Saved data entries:
.....
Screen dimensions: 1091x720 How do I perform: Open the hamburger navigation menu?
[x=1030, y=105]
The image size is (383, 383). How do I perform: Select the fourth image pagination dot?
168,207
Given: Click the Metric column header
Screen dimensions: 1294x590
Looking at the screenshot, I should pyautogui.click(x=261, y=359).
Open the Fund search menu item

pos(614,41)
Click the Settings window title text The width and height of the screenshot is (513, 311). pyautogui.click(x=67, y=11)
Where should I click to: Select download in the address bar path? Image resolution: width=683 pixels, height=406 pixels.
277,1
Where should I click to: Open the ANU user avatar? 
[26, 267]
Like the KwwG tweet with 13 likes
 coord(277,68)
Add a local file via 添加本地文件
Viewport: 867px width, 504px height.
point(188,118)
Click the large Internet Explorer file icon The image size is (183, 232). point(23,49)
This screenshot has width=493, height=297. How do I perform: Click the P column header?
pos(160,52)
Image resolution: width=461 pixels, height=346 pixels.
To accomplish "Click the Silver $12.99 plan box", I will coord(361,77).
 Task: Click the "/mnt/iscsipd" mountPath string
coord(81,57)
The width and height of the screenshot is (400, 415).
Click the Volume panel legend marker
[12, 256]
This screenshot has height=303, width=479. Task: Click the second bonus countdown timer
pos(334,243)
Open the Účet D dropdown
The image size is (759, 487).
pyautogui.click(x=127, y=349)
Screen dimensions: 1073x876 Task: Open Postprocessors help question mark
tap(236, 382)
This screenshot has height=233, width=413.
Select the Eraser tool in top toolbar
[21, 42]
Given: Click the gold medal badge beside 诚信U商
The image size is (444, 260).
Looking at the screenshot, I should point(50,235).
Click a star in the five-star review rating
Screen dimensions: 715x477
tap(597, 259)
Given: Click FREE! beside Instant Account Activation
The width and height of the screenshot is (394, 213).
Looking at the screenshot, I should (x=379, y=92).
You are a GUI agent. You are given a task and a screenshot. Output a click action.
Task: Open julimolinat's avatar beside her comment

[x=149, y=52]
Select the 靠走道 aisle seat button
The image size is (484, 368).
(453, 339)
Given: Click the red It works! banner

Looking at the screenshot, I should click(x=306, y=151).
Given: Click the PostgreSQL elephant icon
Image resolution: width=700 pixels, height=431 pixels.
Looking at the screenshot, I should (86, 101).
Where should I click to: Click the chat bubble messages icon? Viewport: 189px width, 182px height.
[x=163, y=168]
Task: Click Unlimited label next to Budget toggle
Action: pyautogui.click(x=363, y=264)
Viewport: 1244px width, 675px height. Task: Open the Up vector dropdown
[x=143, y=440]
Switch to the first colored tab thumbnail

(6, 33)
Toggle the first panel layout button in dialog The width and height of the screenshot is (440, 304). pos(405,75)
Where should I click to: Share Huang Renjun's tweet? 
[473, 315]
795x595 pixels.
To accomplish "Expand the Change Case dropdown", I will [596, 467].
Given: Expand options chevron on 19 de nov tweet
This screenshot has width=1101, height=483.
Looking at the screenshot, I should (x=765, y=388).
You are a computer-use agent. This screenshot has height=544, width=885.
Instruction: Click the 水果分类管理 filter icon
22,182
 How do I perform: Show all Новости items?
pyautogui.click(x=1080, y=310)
.....
*ASSIGNMENT:* Write out exactly those lines running from the line with "Given: Click the PostgreSQL elephant icon" to the end of the data above, the first and last included.

*TASK SOLUTION:*
Given: Click the PostgreSQL elephant icon
Image resolution: width=700 pixels, height=431 pixels.
Looking at the screenshot, I should (86, 101).
Where should I click to: Click the chat bubble messages icon? Viewport: 189px width, 182px height.
[x=163, y=168]
Task: Click Unlimited label next to Budget toggle
Action: pyautogui.click(x=363, y=264)
Viewport: 1244px width, 675px height. Task: Open the Up vector dropdown
[x=143, y=440]
Switch to the first colored tab thumbnail

(6, 33)
Toggle the first panel layout button in dialog The width and height of the screenshot is (440, 304). pos(405,75)
Where should I click to: Share Huang Renjun's tweet? 
[473, 315]
795x595 pixels.
To accomplish "Expand the Change Case dropdown", I will [596, 467].
Given: Expand options chevron on 19 de nov tweet
This screenshot has width=1101, height=483.
Looking at the screenshot, I should (x=765, y=388).
You are a computer-use agent. This screenshot has height=544, width=885.
Instruction: Click the 水果分类管理 filter icon
22,182
 How do I perform: Show all Новости items?
pyautogui.click(x=1080, y=310)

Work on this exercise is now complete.